Systemic lupus erythematosus (SLE) is a common autoimmune disease marked by the formation of apoptotic debris and the presence of autoantibodies that target nuclear components. At this moment, the ...actual cause of SLE is uncertain. Genetic variables have been well proven to have a significant role in the propensity of SLE. This study aimed to investigate the effect of (ZNF76) rs (10947540) and (SCUBE) rs (1888822) gene polymorphism in patients with systemic lupus erythematosus. A case control study has been carried out at Medical Biochemistry & Molecular biology and Rheumatology unit of Internal Medicine Departments, Faculty of Medicine, Menoufia University, Egypt, for 1-year duration between 1 June 2022 and 1 June 2023. Sixty patients were females (75%) and twenty patients were males (25%).
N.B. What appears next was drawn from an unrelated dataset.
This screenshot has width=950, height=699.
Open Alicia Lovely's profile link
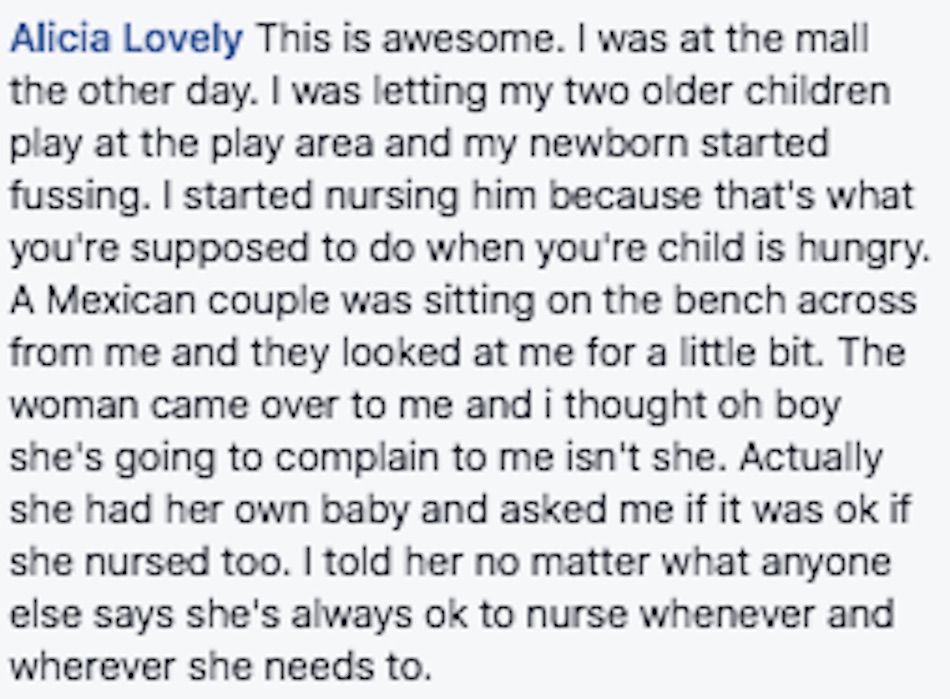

Their ages ranged from 19 to 53 years. Their disease durations ranged from 7 months to 20 years. The findings indicated that the TC genotype of the ZNF76 rs10947540 gene increases the risk of SLE by 2.274-fold, while the dominant TC + CC increases the risk by 2.472-fold, and the C allele increases the risk by 2.115-fold. Additionally, the results showed that the TT genotype of the SCUBE3 rs1888822 gene increases the risk of SLE by 3.702-fold, the dominant GT + TT increases the risk by 2.304-fold, and the T allele increases the risk by 2.089-fold, while the GT genotype increases the risk by 1.918-fold. The study revealed significant associations between the genotypes of these polymorphisms and certain clinical parameters in SLE patients. These findings highlight the potential genetic contributions to SLE susceptibility and its clinical manifestations, providing valuable insights for future research and potential personalized approaches to the management of this complex autoimmune disease.